Всех человеков дело на тончайшей подвешено нити…
Овидий
В этом потерянном поколении как в зародыше таились гены всех типов сынов человеческих, затем действовавших в истории.
Они составляли как бы первый ряд, неповторимый в своем роде, ибо не просто изучали дымящееся от внутреннего горения, складывающееся на глазах Пятикнижие Моисея.
Это было первое и последнее поколение, которое жило в собственной истории.

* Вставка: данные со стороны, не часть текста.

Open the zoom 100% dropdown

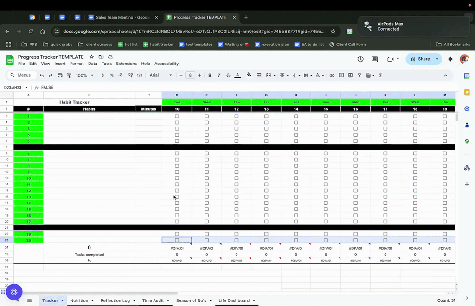pyautogui.click(x=84, y=75)
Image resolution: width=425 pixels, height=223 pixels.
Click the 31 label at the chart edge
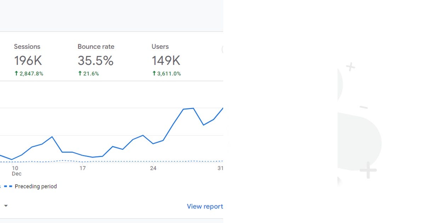tap(220, 168)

Не было дистанции, делающей историю Историей – явление само по себе невероятное, даже страшное: некое проживание в мире без тени – История еще не успела отбросить тень от их жизни, и это означало – жить на ослепительно раскаленном кратере извергающегося вулкана.
Не текст, а – огненный поток, существование внутри которого было и дыханием, и записью одновременно.

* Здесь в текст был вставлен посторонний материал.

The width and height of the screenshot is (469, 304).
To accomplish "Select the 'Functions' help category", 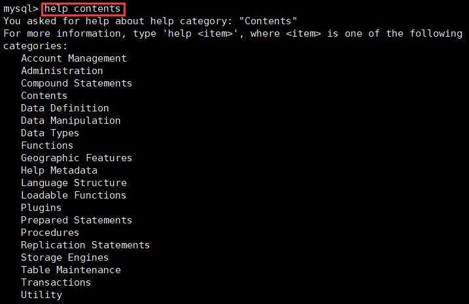I will [x=47, y=145].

Разве Эйнштейн навязал миру свою теорию?
Самая великая и самая парадоксальная для человеческого сознания, эта теория наиболее близка к мысли о Боге.
Так и явление Бога на Синае не навязано миру, а есть его, мира, внутренняя сущность.
Но, боясь открывшейся бездны, человек пригибается и готов все время сидеть на корточках.
Моисей сумел в отличие от многих других, канувших в забвение, создать из самостоятельного визионерского опыта альтернативную реальность, которая уже потому от Бога, что стала по сей день неотменимой основой духовного мироздания человечества.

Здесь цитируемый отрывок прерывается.